Exercise details:
Only one stretch of the records below should be repeated. It starts with the line containing "Given: Click the" and goes on through the line containing "The image size is (545, 538).", exactly as written.

Source material:

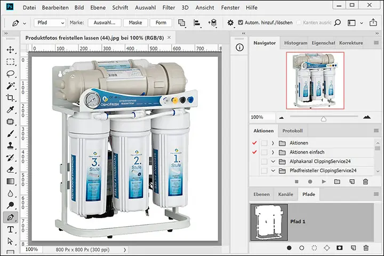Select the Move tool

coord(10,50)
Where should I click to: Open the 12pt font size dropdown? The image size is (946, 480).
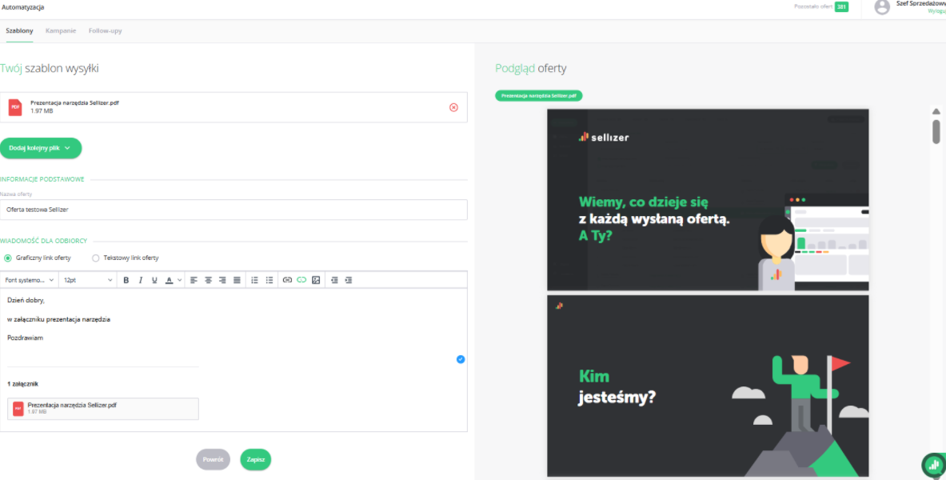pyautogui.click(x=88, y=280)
--
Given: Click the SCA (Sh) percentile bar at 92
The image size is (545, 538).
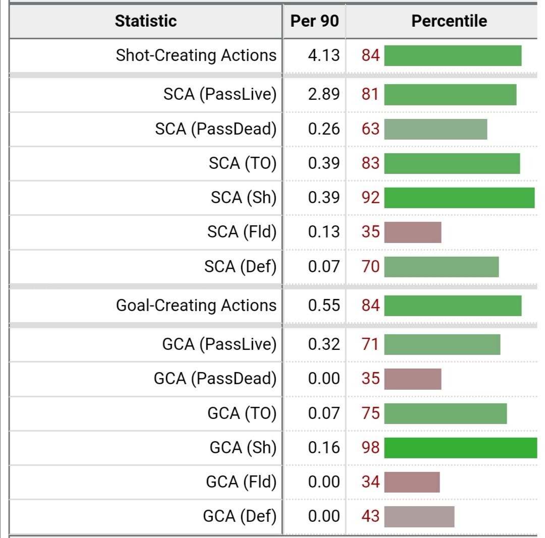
--
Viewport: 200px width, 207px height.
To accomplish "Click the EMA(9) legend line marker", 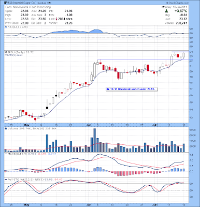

Task response:
Given: Click the SCA (Sh) percentile bar at 92
The image size is (545, 538).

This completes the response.